## Глава 3 Теоремы теории вероятностей

**Кандидат должен знать:**

- Закон больших чисел и усиленный закон больших чисел
- Центральная предельная теорема
- Многомерные распределения

**Материалы:**
- [Райгородский курс по тер. веру лекции 8,9,12,13](https://www.youtube.com/watch?v=n7jx2MfIeX4&list=PLthfp5exSWEr8tRK-Yf-i9aXgcFJ-O16d&index=8)
- [курс ТВ  на степике из частей 2,4](https://stepik.org/course/3089)


## Задачи с кодингом

### 1. Normal Random Variable Generation

Let us have a random variable $\xi \sim U[0,1]$.

**Task:**
1. Based on this random variable, use the Central Limit Theorem (CLT) to simulate ($n = 10000$) random variable $\eta \sim N(\mu, \sigma^2)$.

2. Plot the density distribution and compare it with the theoretical distribution.
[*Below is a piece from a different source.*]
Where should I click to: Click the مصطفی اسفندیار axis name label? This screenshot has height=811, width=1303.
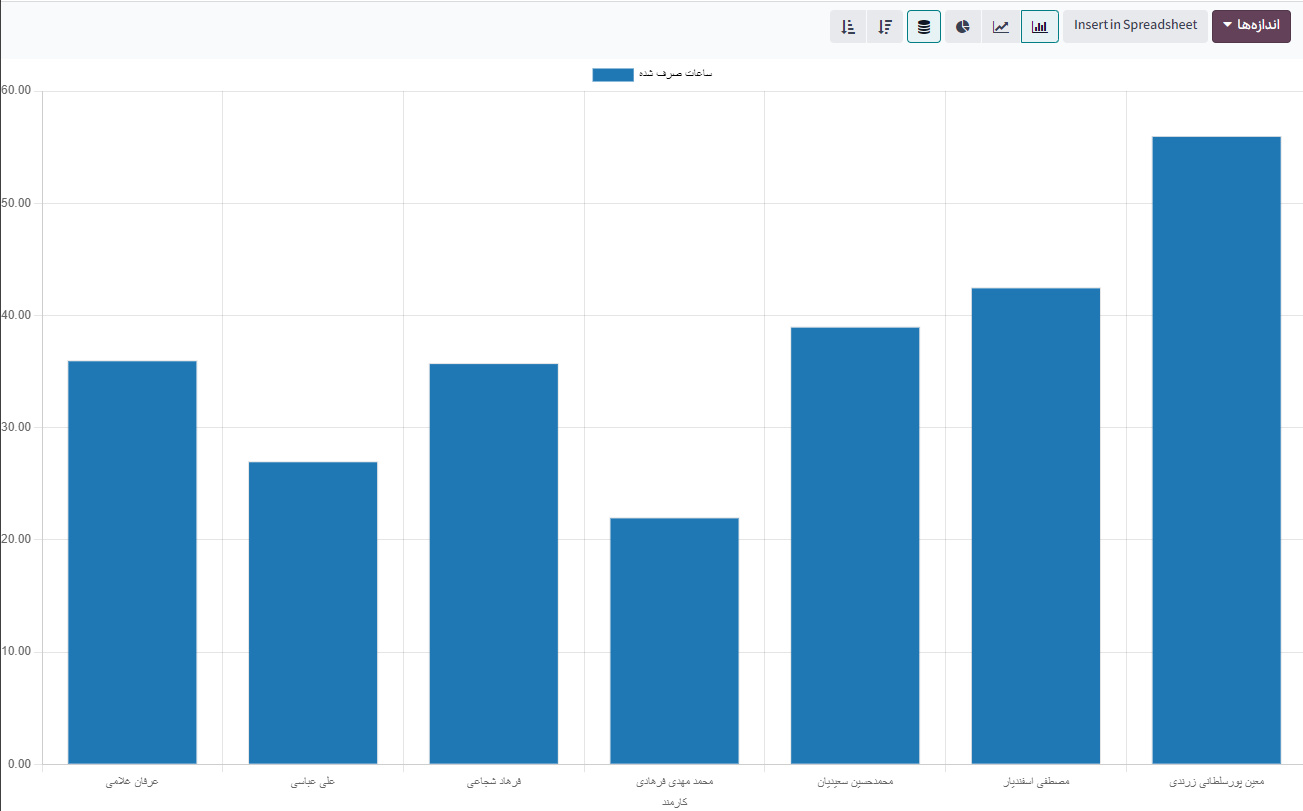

3. Calculate mean and variance, and compare them with the true values.

**Notes**

1. To generate $\xi$, you can use numpy function `numpy.random.random`
2. To plot theoretical density distribution of a normal variable - `scipy.stats.norm.ppf`


### 1. Normal Random Variable Generation

Let $X$ be a uniformly distributed random variable, and $\eta$ be a normally distributed random variable.
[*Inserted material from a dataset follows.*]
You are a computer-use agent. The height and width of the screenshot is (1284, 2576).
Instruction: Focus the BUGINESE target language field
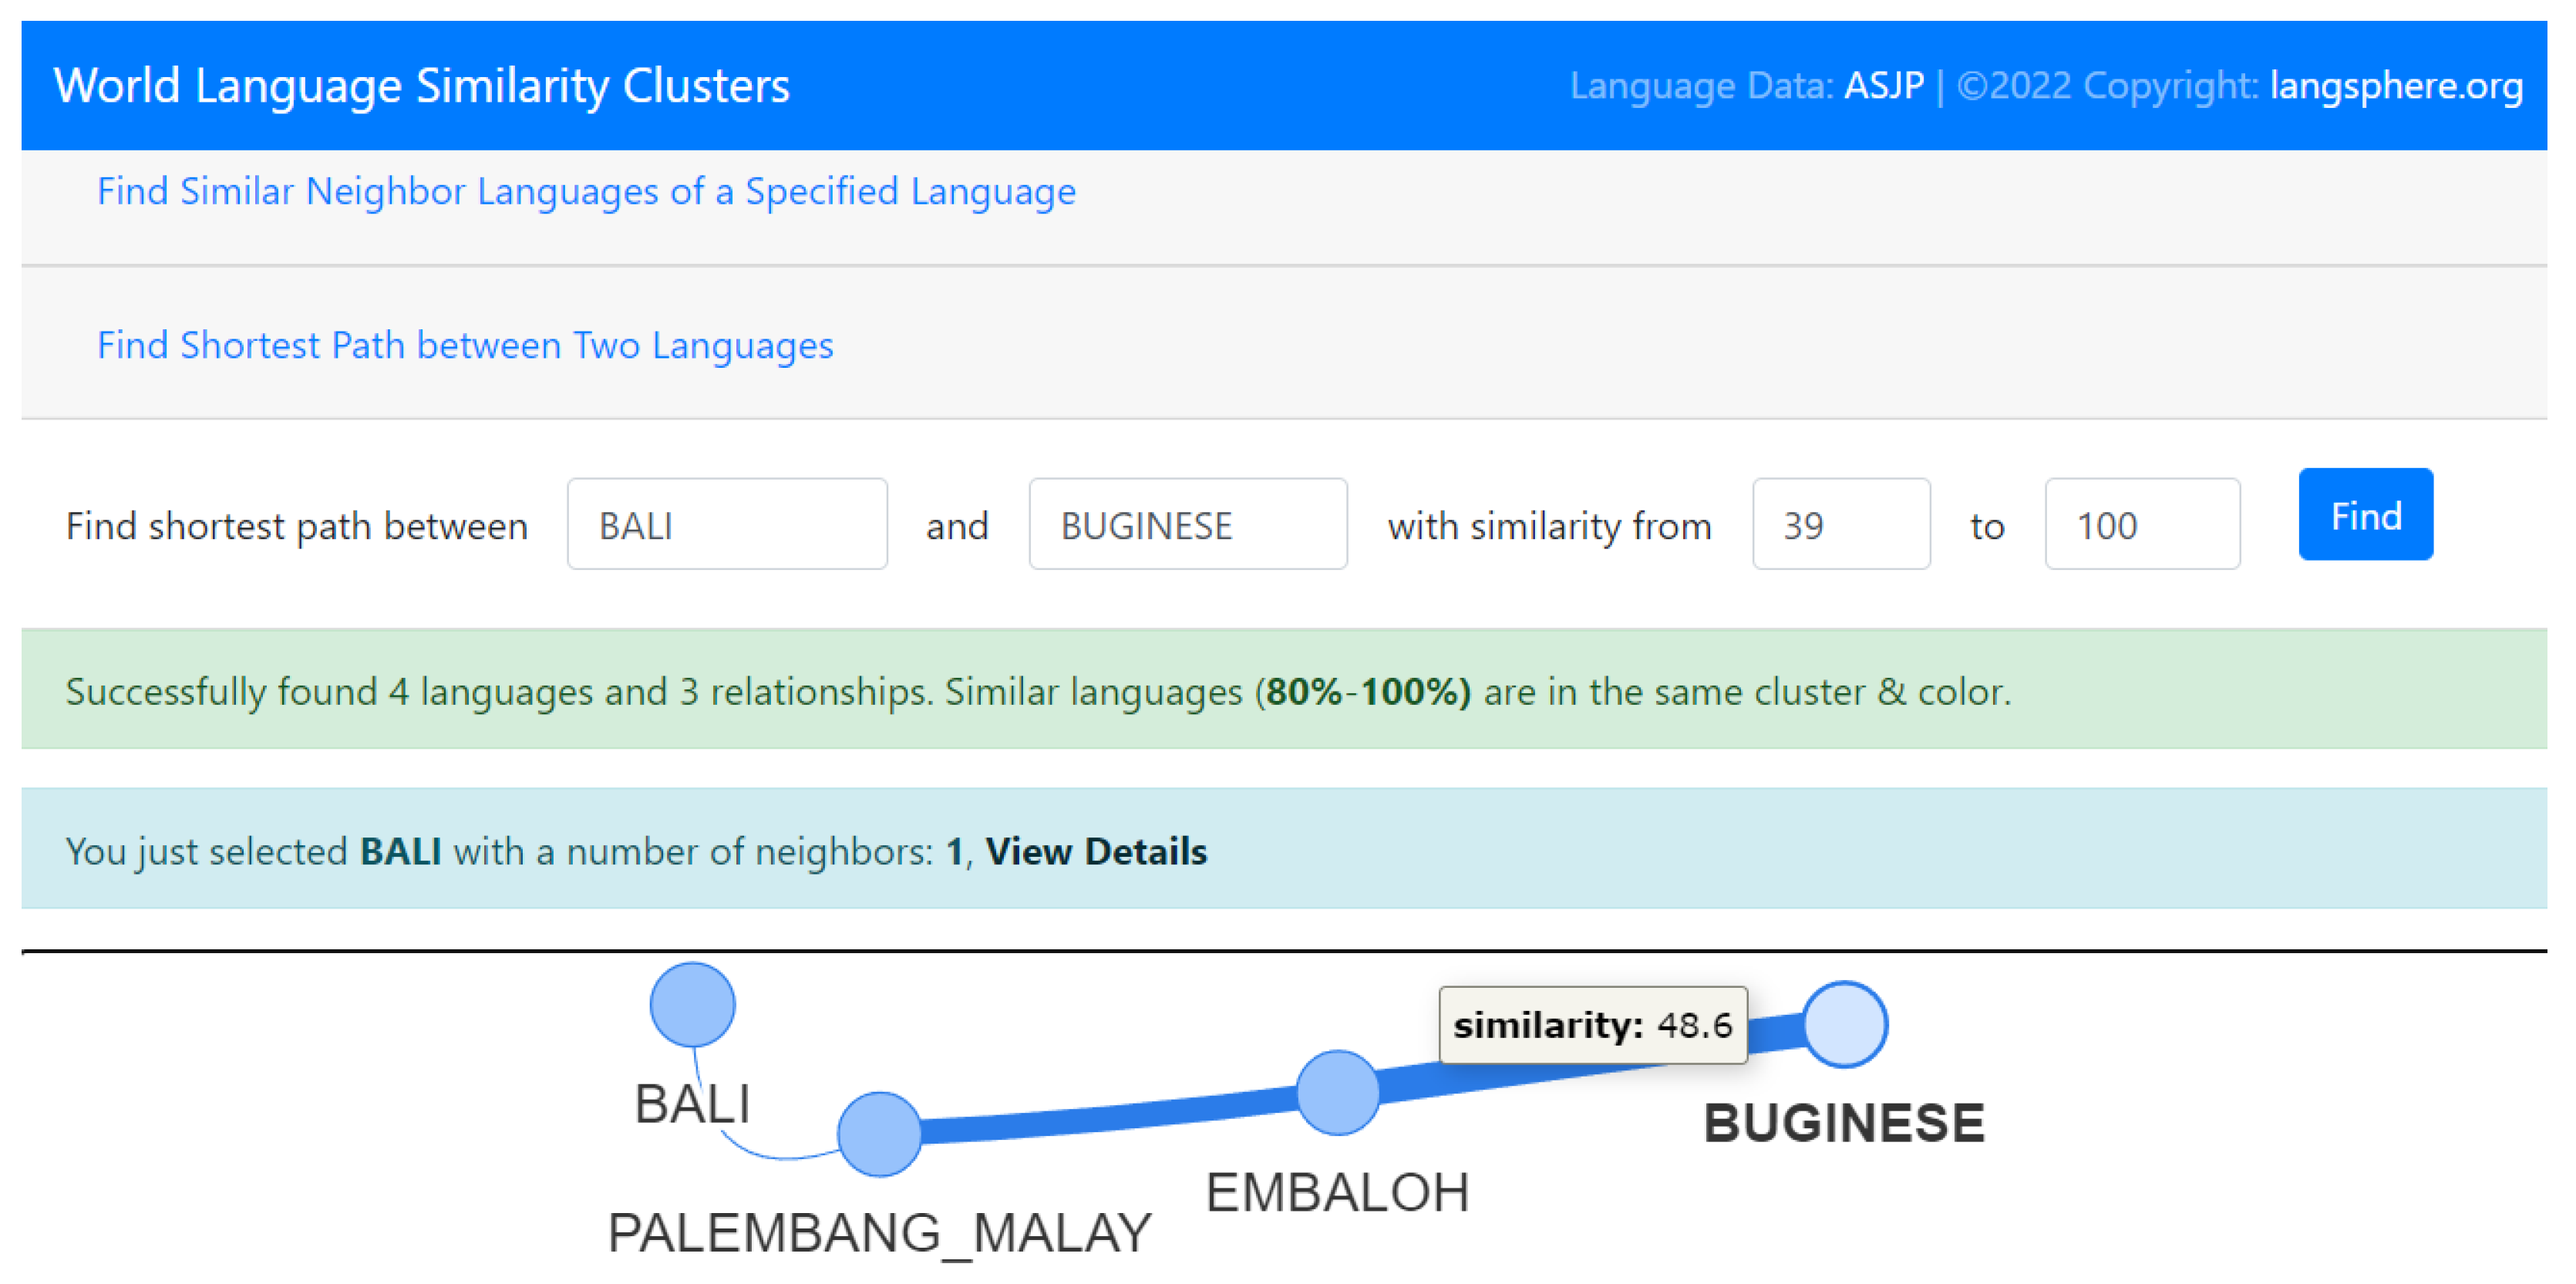point(1187,525)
$\eta = \frac{1}{N_x} \sum_{i=1}^{N_x} X_i$
<br>
$\mu_{\eta} = \frac{1}{N_x} E \left( \sum_{i=1}^{N_x} X_i \right) = \frac{1}{N_x} \sum_{i=1}^{N} E_{X_i} = E_X$
<br>

$
\sigma_\eta^2 = \frac{1}{(N_x-1)^2} \sum_{i=1}^{N_x} D_{X_i} = \frac{N_x \cdot D_X}{(N_x-1)^2} \approx \left[\text{if } N_x > 100\right] \approx \frac{D_X}{N_x}
$


<br><br><br>
$E_X = \mu_{\eta}$
<br>
$D_X = N_x \cdot \sigma_\eta^2$

Now I need random uniform values $X$ with $\mu_X$ and $\sigma_x^2$:


\begin{cases}
E_X = \frac{a + b}{2} \\
D = \frac{(b - a)^2}{12} 
\end{cases}

\begin{cases}
a = E_X - \sqrt{3 \cdot D_X} \\
b = E_X + \sqrt{3 \cdot D_X}
\end{cases}


$X = a + Z \cdot (b - a) \quad \text{where} \quad Z \sim U[0, 1]$

In [1]:
import math
from math import comb
from collections import Counter

import numpy as np
from scipy.stats import norm, binom

import plotly.express as px
import plotly.graph_objects as go

In [2]:
# images from task_3/plots will be used if False
MAKE_PLOTS = False

In [3]:
def generate_eta_1(mu_eta, sigma_squared_eta, n_x, n_eta):
    expectation_x = mu_eta
    var_x = n_x * sigma_squared_eta

    a = expectation_x - np.sqrt(3 * var_x)
    b = expectation_x + np.sqrt(3 * var_x)

    Z = np.random.random((n_eta, n_x))
    X = a + Z * (b - a)

    return X.mean(axis=1)

### Or another way:

To generate $\eta \sim N(\mu, \sigma^2)$:
1. Generate $X \sim U(0, 1)$ and sum $n_x$ samples to get `sum_uniforms` with the shape of the number of samples $\eta$.
2. Standardize the `sum_uniforms` to get standard normal values. $E_X = n_x / 2$, $D_X = n_x / 12$.
3. Scale and shift using parameters $N(\mu, \sigma^2)$ to get the final normal samples $\eta$.



In [4]:
def generate_eta_2(mu_eta, sigma_squared_eta, n_x, n_eta):
    uniform_random = np.random.random((n_eta, n_x))
    sum_uniforms = np.sum(uniform_random, axis=1)
    standard_normal = (sum_uniforms - n_x / 2) / np.sqrt(n_x / 12)
    return mu_eta + np.sqrt(sigma_squared_eta) * standard_normal

### Expectation and Variance Calculation

In [5]:
# choose generation algorithm: generate_eta_1 or generate_eta_2
generate_eta = generate_eta_2

expectation_eta = -7
var_eta = 4
sigma_eta = np.sqrt(var_eta)
number_of_x = 1000
number_of_eta = 10**5

eta = generate_eta(expectation_eta, var_eta, number_of_x, number_of_eta)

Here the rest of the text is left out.